Le « non » irlandais - déclaration d’Yves Salesse

lundi 23 juin 2008
par  Amitié entre les peuples
popularité : 5%

devant la coordination des collectifs unitaires - le 13/6/08

Après les Français et les Néerlandais, les Irlandais. Les commentateurs et les responsables politiques rivalisent d’ardeur pour dénoncer le NON des Irlandais. Nous ne disposons pas des études permettant d’analyser tous les ressorts de ce vote. Mais une chose est sûre : à nouveau, un peuple consulté dit NON à la façon dont est menée aujourd’hui la construction européenne.

Voici quelques mois, les gouvernements de l’Union européenne se sont entendus pour éviter toute consultation populaire sur le nouveau traité, frère jumeau du traité constitutionnel. Nicolas Sarkozy et une majorité de parlementaires de droite, du centre et de gauche se sont donné la main pour revenir sur notre vote du 29 mai 2005. Voici quelques jours, les gouvernements se sont entendus sur un projet de directive qui autorise 65 heures de travail hebdomadaire.
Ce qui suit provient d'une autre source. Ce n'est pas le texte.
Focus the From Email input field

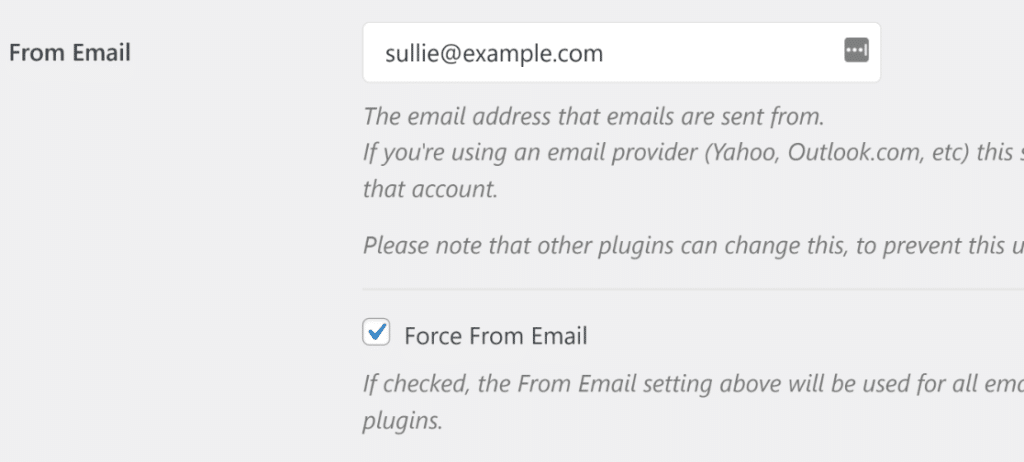[621, 52]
Le ministre français a voté pour. Les gouvernements se sont entendus sur un projet de directive très dur sur la rétention et l’expulsion des étrangers. Le ministre français a voté pour.

Il est temps de comprendre que l’Union européenne menée sans l’avis des peuples ou contre l’avis des peuples est une impasse. Il est temps de comprendre que l’Europe libérale, la mystique du marché, la mise en concurrence toujours plus intense des uns avec les autres est une folie. Il est temps de comprendre que l’Europe forteresse est une illusion mortifère.
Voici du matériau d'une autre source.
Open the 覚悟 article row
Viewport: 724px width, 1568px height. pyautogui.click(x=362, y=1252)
Il est d’autant plus nécessaire de lutter pour une autre Europe, démocratique, sociale, écologique. Toutes les forces de la gauche antilibérale, de la gauche de transformation sociale ont déjà fait de nombreuses propositions traduisant cette autre Europe. Nous devons, dans les mois qui viennent, notamment à l’occasion de la présidence française, faire entendre cette autre voix.